With the purchase of Viacom, Sumner secured his position as a leader in the global media explosion to come. Now he possessed a company with television production and network assets. Most notably, Viacom owned MTV and Nickelodeon, two fledgling networks his advisors told him he would be crazy to keep. MTV was being labeled as a fad and Nickelodeon was being put down as just a kids network.

“I’ve learned to trust my instincts, which is important in every acquisition,” Sumner explains. “My judgment told me MTV wasn’t just a music channel, it’s a generational channel and a billion people today are watching that fad. Nickelodeon is the number one channel in the United States. You have to follow your own instincts and your own judgment.”

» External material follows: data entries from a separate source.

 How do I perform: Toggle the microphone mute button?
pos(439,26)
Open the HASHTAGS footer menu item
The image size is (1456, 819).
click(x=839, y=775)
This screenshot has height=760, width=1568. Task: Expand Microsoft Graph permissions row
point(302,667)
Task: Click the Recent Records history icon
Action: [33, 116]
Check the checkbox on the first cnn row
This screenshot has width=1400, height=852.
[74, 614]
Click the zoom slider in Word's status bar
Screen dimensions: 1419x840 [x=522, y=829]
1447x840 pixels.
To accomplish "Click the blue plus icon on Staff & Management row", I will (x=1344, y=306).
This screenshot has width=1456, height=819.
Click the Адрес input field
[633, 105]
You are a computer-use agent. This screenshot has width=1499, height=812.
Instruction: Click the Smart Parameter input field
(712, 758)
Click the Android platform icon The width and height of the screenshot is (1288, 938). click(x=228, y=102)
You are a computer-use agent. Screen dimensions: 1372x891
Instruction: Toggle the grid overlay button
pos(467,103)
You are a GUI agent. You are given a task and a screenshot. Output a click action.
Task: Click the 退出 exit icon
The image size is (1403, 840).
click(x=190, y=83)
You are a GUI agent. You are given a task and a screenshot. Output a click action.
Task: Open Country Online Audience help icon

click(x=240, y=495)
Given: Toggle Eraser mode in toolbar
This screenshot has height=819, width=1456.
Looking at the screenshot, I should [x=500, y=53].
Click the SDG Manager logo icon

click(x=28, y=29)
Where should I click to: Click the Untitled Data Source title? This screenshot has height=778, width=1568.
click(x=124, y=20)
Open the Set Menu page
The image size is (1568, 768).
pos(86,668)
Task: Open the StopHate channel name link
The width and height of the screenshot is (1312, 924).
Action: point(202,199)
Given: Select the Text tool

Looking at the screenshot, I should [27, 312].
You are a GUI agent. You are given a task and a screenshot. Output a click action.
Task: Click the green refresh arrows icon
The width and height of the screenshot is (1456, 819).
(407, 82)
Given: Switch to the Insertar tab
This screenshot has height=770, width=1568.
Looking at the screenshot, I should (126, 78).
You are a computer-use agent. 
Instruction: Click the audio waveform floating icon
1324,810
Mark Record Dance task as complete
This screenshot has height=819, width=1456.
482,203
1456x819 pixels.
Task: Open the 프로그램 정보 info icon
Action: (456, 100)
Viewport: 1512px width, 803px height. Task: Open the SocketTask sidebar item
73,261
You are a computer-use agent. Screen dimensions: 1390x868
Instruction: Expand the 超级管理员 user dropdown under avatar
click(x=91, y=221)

Thus began a series of hard-won battles.

Sumner soon would find himself in a bitter fight with Barry Diller for Paramount Communications Inc. Sumner won, but the fight was gruesome and Sumner recalls the media was favoring the charismatic Diller.

“I’ve said and have always believed that optimism is the only philosophy in life that is compatible with sanity,” says Sumner. “Therefore, I never conceive I could lose a battle. I might, but I will never conceive of it.”

Purchasing DreamWorks SKG from Steven Spielberg, Jeffrey Katzenberg, and David Geffen in 2005 for a mere $600 million made him the owner of two Hollywood Studios. Last year, however, Spielberg left the Paramount family to purchase another film studio venture with Indian-backed financing.

2005 was also the year Sumner ushered out the era of the conglomerate. Viacom announced it would split all of its assets into two separate publicly held companies: Viacom and CBS Corporation.

“It was a revolutionary move and we were the first to do it,” states Sumner.